In cold simulation, the cohesive zone is almost all artificial predefined to study the gas distribution. Chen et al.⁴⁾ established a two-dimensional cold model based on the BF of Ansteel to study the permeability index of burden, pressure distribution and gas flow pattern under different shape of cohesive zone. Wu et al.⁵⁾ also established a 1/30 scale cold model to study the static pressure and pressure drop of BF under different cohesive zone shape. Hiroshi Takahashi et al.⁶⁾ studied the unsteady behavior with bridging/slipping of solid bed in low reducing agents rate operation of BF using a two dimensional cold model. And they also simulated the effect of cohesive zone on unsteady behavior by setting a sand layer with lower gas permeability. In general, these models can be applied for specific cohesive zone, whereas it is difficult to provide different cohesive zone position and shape when the furnace operating condition changes.

In thermal simulation, the material with low melting point is used to simulate ore. When the hot blast is blown in, the qusi-ore will be melted to form the cohesive zone. IRITA Toshiyuki⁷⁾ built a thermal dynamic model based on Muroran 4 BF, in which the paraffin was used to simulate ore. To observe the internal state, the front side of the apparatus was covered by two-layer heat-resistant glass, and the back side was equipped with 160 thermocouples and pressure sensors.
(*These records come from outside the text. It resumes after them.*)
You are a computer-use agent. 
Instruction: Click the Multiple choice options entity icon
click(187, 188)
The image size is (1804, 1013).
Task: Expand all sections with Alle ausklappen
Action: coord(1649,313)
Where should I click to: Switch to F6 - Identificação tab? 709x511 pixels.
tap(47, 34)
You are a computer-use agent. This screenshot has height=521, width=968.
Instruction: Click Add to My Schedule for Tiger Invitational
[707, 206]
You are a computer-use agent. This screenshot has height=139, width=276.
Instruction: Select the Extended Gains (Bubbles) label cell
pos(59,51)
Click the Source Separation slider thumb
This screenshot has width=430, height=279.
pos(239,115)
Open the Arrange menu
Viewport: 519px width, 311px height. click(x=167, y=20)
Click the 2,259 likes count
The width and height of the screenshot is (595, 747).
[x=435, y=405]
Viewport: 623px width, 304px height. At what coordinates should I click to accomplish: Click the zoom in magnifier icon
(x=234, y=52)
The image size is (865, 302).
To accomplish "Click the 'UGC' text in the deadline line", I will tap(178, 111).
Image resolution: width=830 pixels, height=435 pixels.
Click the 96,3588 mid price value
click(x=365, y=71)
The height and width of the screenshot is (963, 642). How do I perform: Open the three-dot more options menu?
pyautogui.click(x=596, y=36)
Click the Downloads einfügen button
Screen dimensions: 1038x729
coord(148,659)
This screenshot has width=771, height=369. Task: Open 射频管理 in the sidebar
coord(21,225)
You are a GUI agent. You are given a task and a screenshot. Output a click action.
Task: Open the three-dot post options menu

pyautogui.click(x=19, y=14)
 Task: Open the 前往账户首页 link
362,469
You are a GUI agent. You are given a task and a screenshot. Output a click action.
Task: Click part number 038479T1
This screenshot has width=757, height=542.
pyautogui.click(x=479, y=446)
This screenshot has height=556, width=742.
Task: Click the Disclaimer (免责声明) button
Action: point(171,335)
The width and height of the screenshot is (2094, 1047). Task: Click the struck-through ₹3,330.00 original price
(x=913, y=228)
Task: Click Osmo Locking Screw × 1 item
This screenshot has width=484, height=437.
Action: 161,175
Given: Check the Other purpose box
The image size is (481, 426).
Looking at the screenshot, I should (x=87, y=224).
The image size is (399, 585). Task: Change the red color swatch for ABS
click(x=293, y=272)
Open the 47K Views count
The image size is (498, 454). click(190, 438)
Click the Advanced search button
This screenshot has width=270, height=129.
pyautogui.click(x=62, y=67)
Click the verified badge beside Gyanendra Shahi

The materials were charged by the movable armors and further discharged according to the set speed, and then the corresponding relations among burden distribution, heat flow ratio, blast volume and cohesive zone shape were obtained. Tamura⁸⁾ built a two-dimensional 1/9 scale thermal model based on Sakai BF. The front side of the apparatus was also covered by heat-resistant glass to permit observation of the furnace state, and then the corresponding relations among blast temperature, blast volume, ore to coke ratio and cohesive zone were obtained. Fukushima T⁹⁾ indicated that the cohesive zone shape would be changed through changing the distribution of ore to coke ratio using thermometric, manometry and resistance measuring methods.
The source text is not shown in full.